**Exercise requirements:** Each line of the listing below should be restated word for word.

##### Provided material

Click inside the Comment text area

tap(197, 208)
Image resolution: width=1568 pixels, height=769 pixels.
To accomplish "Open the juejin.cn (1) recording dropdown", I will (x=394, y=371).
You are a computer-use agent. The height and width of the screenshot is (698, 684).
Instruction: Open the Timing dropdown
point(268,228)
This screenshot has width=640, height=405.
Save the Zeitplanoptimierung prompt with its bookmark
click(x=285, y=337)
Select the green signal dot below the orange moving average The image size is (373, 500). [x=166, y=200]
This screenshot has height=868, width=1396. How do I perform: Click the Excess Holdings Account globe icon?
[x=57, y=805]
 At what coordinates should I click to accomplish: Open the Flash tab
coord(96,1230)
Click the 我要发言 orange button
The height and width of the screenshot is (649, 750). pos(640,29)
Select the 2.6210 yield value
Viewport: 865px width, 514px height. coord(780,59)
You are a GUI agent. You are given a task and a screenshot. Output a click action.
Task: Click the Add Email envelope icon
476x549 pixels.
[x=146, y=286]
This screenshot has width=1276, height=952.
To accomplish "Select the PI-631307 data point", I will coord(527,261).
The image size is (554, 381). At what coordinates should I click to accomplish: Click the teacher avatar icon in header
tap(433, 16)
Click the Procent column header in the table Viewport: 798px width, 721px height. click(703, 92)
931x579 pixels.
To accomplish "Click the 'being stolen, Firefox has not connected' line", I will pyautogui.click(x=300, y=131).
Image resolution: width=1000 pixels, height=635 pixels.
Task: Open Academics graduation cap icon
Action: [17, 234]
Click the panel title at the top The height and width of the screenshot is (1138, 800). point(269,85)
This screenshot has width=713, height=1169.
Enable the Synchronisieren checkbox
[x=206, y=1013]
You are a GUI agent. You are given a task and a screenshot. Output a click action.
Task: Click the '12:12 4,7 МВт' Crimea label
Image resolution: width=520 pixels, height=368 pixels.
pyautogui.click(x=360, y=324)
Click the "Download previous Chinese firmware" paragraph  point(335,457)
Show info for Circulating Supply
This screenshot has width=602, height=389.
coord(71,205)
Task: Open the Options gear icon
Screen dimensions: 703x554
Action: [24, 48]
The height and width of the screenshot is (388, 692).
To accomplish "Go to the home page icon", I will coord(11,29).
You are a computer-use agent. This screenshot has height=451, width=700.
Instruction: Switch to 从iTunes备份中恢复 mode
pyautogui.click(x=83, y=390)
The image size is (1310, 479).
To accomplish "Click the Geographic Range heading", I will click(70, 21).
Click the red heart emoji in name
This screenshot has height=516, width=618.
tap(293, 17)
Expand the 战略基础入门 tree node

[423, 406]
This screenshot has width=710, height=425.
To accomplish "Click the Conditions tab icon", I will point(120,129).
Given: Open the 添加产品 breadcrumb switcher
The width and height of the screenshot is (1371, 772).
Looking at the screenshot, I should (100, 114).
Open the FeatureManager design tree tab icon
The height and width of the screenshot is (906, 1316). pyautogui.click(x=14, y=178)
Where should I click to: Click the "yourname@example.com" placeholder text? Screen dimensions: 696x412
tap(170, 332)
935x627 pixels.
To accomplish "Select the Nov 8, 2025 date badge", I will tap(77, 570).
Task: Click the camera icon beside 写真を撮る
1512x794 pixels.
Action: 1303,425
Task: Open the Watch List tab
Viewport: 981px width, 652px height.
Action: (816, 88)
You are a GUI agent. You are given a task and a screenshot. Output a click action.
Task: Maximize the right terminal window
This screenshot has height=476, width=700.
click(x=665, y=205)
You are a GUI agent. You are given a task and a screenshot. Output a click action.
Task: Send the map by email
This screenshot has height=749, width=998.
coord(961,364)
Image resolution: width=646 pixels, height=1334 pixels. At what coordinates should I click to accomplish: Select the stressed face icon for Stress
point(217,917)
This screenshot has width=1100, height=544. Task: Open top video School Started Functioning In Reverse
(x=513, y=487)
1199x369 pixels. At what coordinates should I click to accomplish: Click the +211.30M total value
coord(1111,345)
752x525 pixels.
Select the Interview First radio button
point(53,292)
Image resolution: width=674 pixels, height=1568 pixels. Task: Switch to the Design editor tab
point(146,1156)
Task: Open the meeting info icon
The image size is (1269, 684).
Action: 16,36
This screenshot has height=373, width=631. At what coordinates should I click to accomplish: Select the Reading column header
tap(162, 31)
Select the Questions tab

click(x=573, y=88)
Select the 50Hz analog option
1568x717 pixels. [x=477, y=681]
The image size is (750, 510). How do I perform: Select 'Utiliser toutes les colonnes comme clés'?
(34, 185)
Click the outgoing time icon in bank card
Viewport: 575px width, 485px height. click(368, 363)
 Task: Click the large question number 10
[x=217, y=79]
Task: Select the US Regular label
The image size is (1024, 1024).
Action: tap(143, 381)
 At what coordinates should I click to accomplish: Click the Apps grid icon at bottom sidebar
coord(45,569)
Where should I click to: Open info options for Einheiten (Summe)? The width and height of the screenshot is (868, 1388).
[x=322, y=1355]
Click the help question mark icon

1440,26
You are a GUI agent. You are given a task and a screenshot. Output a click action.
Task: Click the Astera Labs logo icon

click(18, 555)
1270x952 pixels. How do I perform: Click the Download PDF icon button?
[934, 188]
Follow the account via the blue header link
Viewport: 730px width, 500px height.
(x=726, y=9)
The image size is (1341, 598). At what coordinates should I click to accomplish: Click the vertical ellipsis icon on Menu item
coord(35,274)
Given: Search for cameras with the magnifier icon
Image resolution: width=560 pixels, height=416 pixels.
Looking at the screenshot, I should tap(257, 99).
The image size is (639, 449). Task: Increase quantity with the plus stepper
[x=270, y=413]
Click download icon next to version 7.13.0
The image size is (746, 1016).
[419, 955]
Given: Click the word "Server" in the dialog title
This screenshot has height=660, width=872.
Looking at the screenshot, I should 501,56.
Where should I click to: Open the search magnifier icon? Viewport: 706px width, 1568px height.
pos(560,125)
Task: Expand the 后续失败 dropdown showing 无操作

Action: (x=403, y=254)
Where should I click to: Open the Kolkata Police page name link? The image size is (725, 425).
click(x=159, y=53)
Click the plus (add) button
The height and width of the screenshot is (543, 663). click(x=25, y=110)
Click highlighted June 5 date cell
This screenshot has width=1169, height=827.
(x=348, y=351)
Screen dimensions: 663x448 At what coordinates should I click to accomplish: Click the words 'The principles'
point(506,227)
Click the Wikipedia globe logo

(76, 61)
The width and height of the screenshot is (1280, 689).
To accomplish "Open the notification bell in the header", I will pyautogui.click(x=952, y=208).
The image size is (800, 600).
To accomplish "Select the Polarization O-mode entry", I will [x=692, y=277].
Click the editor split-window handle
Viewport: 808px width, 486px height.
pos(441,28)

##########

**Reply:**
Click inside the Comment text area

tap(197, 208)
Image resolution: width=1568 pixels, height=769 pixels.
To accomplish "Open the juejin.cn (1) recording dropdown", I will (x=394, y=371).
You are a computer-use agent. The height and width of the screenshot is (698, 684).
Instruction: Open the Timing dropdown
point(268,228)
This screenshot has width=640, height=405.
Save the Zeitplanoptimierung prompt with its bookmark
click(x=285, y=337)
Select the green signal dot below the orange moving average The image size is (373, 500). [x=166, y=200]
This screenshot has height=868, width=1396. How do I perform: Click the Excess Holdings Account globe icon?
[x=57, y=805]
 At what coordinates should I click to accomplish: Open the Flash tab
coord(96,1230)
Click the 我要发言 orange button
The height and width of the screenshot is (649, 750). pos(640,29)
Select the 2.6210 yield value
Viewport: 865px width, 514px height. coord(780,59)
You are a GUI agent. You are given a task and a screenshot. Output a click action.
Task: Click the Add Email envelope icon
476x549 pixels.
[x=146, y=286]
This screenshot has width=1276, height=952.
To accomplish "Select the PI-631307 data point", I will coord(527,261).
The image size is (554, 381). At what coordinates should I click to accomplish: Click the teacher avatar icon in header
tap(433, 16)
Click the Procent column header in the table Viewport: 798px width, 721px height. click(703, 92)
931x579 pixels.
To accomplish "Click the 'being stolen, Firefox has not connected' line", I will pyautogui.click(x=300, y=131).
Image resolution: width=1000 pixels, height=635 pixels.
Task: Open Academics graduation cap icon
Action: [17, 234]
Click the panel title at the top The height and width of the screenshot is (1138, 800). point(269,85)
This screenshot has width=713, height=1169.
Enable the Synchronisieren checkbox
[x=206, y=1013]
You are a GUI agent. You are given a task and a screenshot. Output a click action.
Task: Click the '12:12 4,7 МВт' Crimea label
Image resolution: width=520 pixels, height=368 pixels.
pyautogui.click(x=360, y=324)
Click the "Download previous Chinese firmware" paragraph  point(335,457)
Show info for Circulating Supply
This screenshot has width=602, height=389.
coord(71,205)
Task: Open the Options gear icon
Screen dimensions: 703x554
Action: [24, 48]
The height and width of the screenshot is (388, 692).
To accomplish "Go to the home page icon", I will coord(11,29).
You are a computer-use agent. This screenshot has height=451, width=700.
Instruction: Switch to 从iTunes备份中恢复 mode
pyautogui.click(x=83, y=390)
The image size is (1310, 479).
To accomplish "Click the Geographic Range heading", I will click(70, 21).
Click the red heart emoji in name
This screenshot has height=516, width=618.
tap(293, 17)
Expand the 战略基础入门 tree node

[423, 406]
This screenshot has width=710, height=425.
To accomplish "Click the Conditions tab icon", I will point(120,129).
Given: Open the 添加产品 breadcrumb switcher
The width and height of the screenshot is (1371, 772).
Looking at the screenshot, I should (100, 114).
Open the FeatureManager design tree tab icon
The height and width of the screenshot is (906, 1316). pyautogui.click(x=14, y=178)
Where should I click to: Click the "yourname@example.com" placeholder text? Screen dimensions: 696x412
tap(170, 332)
935x627 pixels.
To accomplish "Select the Nov 8, 2025 date badge", I will tap(77, 570).
Task: Click the camera icon beside 写真を撮る
1512x794 pixels.
Action: 1303,425
Task: Open the Watch List tab
Viewport: 981px width, 652px height.
Action: (816, 88)
You are a GUI agent. You are given a task and a screenshot. Output a click action.
Task: Maximize the right terminal window
This screenshot has height=476, width=700.
click(x=665, y=205)
You are a GUI agent. You are given a task and a screenshot. Output a click action.
Task: Send the map by email
This screenshot has height=749, width=998.
coord(961,364)
Image resolution: width=646 pixels, height=1334 pixels. At what coordinates should I click to accomplish: Select the stressed face icon for Stress
point(217,917)
This screenshot has width=1100, height=544. Task: Open top video School Started Functioning In Reverse
(x=513, y=487)
1199x369 pixels. At what coordinates should I click to accomplish: Click the +211.30M total value
coord(1111,345)
752x525 pixels.
Select the Interview First radio button
point(53,292)
Image resolution: width=674 pixels, height=1568 pixels. Task: Switch to the Design editor tab
point(146,1156)
Task: Open the meeting info icon
The image size is (1269, 684).
Action: 16,36
This screenshot has height=373, width=631. At what coordinates should I click to accomplish: Select the Reading column header
tap(162, 31)
Select the Questions tab

click(x=573, y=88)
Select the 50Hz analog option
1568x717 pixels. [x=477, y=681]
The image size is (750, 510). How do I perform: Select 'Utiliser toutes les colonnes comme clés'?
(34, 185)
Click the outgoing time icon in bank card
Viewport: 575px width, 485px height. click(368, 363)
 Task: Click the large question number 10
[x=217, y=79]
Task: Select the US Regular label
The image size is (1024, 1024).
Action: tap(143, 381)
 At what coordinates should I click to accomplish: Click the Apps grid icon at bottom sidebar
coord(45,569)
Where should I click to: Open info options for Einheiten (Summe)? The width and height of the screenshot is (868, 1388).
[x=322, y=1355]
Click the help question mark icon

1440,26
You are a GUI agent. You are given a task and a screenshot. Output a click action.
Task: Click the Astera Labs logo icon

click(18, 555)
1270x952 pixels. How do I perform: Click the Download PDF icon button?
[934, 188]
Follow the account via the blue header link
Viewport: 730px width, 500px height.
(x=726, y=9)
The image size is (1341, 598). At what coordinates should I click to accomplish: Click the vertical ellipsis icon on Menu item
coord(35,274)
Given: Search for cameras with the magnifier icon
Image resolution: width=560 pixels, height=416 pixels.
Looking at the screenshot, I should tap(257, 99).
The image size is (639, 449). Task: Increase quantity with the plus stepper
[x=270, y=413]
Click download icon next to version 7.13.0
The image size is (746, 1016).
[419, 955]
Given: Click the word "Server" in the dialog title
This screenshot has height=660, width=872.
Looking at the screenshot, I should 501,56.
Where should I click to: Open the search magnifier icon? Viewport: 706px width, 1568px height.
pos(560,125)
Task: Expand the 后续失败 dropdown showing 无操作

Action: (x=403, y=254)
Where should I click to: Open the Kolkata Police page name link? The image size is (725, 425).
click(x=159, y=53)
Click the plus (add) button
The height and width of the screenshot is (543, 663). click(x=25, y=110)
Click highlighted June 5 date cell
This screenshot has width=1169, height=827.
(x=348, y=351)
Screen dimensions: 663x448 At what coordinates should I click to accomplish: Click the words 'The principles'
point(506,227)
Click the Wikipedia globe logo

(76, 61)
The width and height of the screenshot is (1280, 689).
To accomplish "Open the notification bell in the header", I will pyautogui.click(x=952, y=208).
The image size is (800, 600).
To accomplish "Select the Polarization O-mode entry", I will [x=692, y=277].
Click the editor split-window handle
Viewport: 808px width, 486px height.
pos(441,28)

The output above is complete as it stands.